Under the MIMO architecture, Huawei will leverage SST technology to build a converged, gridforming energy router ultimately enabling the AIDC to become a true energy node that orchestrates source, grid, load, and storage.

New Power supply solutions

Consequently, Huawei has developed TaiShan UPS which can proactively adapt to the needs of a weak grid and achieve up to 98% efficiency. At the same time, Huawei has developed Hengshan DC UPS and the full-link 800 V products to accommodate new trends.

Huawei has developed what is believed to be the industry’s first SmartLi 5.0 that can be adaptable to 800 V DC architecture and withstand thermal runaway without catching fire.

Heat innovation

Liquid cooling is the future – it must be a system-level capability encompassing full-lifecycle and full-chain control with reliability of the entire chain from chip to cold source being prioritised.

Huawei has proposed a new concept, the TMU, a thermal management unit which is the heart of the entire liquid cooling system. Supplementing that is an AI-powered liquid cooling management system which can proactively sense and predict system sub-health states, intervene in advance, identify micro-leaks early, predict coolant trends, and prevent the sudden outbreak of system risks such as fouling and clogging.

In short, moving from CDU to TMU is essentially a transition from a cooling capacity device to a system control device.

Construction Innovation

 Huawei believes in speeding up delivery so that customer workloads can be deployed faster. And the one way to do this is to shift from on-site integration to productized, modular and intelligent delivery. It means, for example, front-loading integrating by standardizing interfaces in advance, front-loading validation so that much of the on-site testing is completed before leaving the factory, and pre-embedding many operations and management capabilities into its native systems. This could reduce the delivery timeline from 12 months to six or even three months.

The future of AIDCs

Currently, AIDC electricity consumption still relies predominantly on traditional power. However, in the long run, integrating more renewable energy will become the norm. But renewable energy is inherently variable, and AI workloads are not conventional stable loads either, Bob explains.

“Wind, solar, and other renewable sources bring challenges to grid predictability and adjustability. GPU clusters also experience rapid fluctuations during task initiation, scheduling, and switching.
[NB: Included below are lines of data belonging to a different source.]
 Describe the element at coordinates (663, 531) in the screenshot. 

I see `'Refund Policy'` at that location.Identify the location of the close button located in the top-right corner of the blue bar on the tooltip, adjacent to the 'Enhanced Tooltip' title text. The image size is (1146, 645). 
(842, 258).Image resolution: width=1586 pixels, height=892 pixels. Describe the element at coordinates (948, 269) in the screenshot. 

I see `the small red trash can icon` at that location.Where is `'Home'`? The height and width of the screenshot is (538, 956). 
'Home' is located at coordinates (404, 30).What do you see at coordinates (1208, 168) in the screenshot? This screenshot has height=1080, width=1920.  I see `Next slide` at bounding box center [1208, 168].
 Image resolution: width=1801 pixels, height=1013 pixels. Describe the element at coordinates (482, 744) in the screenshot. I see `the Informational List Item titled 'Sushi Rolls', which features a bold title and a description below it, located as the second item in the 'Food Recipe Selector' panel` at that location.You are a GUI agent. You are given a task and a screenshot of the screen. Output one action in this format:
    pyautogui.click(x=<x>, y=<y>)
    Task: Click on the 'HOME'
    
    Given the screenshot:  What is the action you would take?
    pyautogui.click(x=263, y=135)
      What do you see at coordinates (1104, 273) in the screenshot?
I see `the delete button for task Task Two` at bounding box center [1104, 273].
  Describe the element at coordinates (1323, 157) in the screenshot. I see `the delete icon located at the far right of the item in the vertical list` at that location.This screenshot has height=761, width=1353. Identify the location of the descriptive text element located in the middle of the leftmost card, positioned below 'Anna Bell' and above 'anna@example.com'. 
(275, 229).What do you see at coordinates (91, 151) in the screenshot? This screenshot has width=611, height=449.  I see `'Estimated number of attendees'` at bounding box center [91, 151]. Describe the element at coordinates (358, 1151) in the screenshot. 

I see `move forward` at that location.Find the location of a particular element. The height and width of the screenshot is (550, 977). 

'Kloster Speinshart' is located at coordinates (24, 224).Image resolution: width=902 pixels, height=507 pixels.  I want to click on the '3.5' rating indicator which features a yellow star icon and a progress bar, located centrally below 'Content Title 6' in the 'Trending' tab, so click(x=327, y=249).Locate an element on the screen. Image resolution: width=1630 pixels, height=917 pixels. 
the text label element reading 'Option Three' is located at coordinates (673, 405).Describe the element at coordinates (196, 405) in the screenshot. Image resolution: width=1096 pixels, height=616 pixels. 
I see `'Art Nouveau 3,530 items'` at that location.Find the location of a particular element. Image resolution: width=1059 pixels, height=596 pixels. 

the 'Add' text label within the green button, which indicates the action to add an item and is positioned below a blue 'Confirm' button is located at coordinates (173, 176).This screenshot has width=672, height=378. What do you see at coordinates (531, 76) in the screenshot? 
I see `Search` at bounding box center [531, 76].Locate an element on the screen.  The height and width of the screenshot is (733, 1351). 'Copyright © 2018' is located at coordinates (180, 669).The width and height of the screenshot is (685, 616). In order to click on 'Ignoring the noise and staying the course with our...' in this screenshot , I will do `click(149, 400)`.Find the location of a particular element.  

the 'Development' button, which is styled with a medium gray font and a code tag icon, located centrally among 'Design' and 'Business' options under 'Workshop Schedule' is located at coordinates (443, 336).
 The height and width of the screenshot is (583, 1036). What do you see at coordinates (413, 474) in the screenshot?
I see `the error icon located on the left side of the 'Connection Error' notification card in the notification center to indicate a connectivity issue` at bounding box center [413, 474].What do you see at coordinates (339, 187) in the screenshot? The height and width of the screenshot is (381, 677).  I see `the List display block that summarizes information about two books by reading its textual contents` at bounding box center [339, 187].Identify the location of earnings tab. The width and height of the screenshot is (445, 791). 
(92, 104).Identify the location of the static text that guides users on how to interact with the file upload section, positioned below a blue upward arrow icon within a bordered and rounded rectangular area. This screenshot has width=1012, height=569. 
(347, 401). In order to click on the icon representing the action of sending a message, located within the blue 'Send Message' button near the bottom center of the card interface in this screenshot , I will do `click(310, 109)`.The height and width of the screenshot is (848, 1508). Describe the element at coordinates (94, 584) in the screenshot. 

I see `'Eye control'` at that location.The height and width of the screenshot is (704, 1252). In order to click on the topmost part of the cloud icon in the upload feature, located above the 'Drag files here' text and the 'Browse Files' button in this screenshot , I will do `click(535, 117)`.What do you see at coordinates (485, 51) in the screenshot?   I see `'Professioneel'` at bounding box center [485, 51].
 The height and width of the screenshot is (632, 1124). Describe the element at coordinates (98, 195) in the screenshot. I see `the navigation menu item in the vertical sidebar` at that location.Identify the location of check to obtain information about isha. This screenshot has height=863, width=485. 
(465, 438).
Yet, as AIDC scales up and the share of renewable energy increases, it could further intensify the pressure on grid balancing.”

As such, Huawei believes that AIDC must evolve from “adapting to the grid” to “supporting the grid,” and further to “actively forming the grid.” Huawei proposes a grid-interactive AIDC that integrates the source, grid, load, and storage, where “source” includes both traditional power and renewable energy, “grid” emphasizes stability and friendliness, “load” refers to the high-value, high-density, and highly fluctuating AIDC workloads, and “storage” is the key resource connecting the two ends and balancing the fluctuations. With a grid-forming energy router, a buffer can be created between the fluctuations on both ends, enabling AIDC to become a grid-friendly energy node.

Further, as AIDC enters the Token Factory era, traditional evaluation frameworks are no longer enough. “Looking only at PUE is not sufficient in the AIDC era, because what customers truly care about is not just “saving electricity,” but “how many tokens can be produced per watt”,” says Bob.

That explains why Huawei is proposing a new evaluation direction: the TokEnergy Index which Huawei hopes to jointly refine with its customers, partners, standards organizations, and industry experts.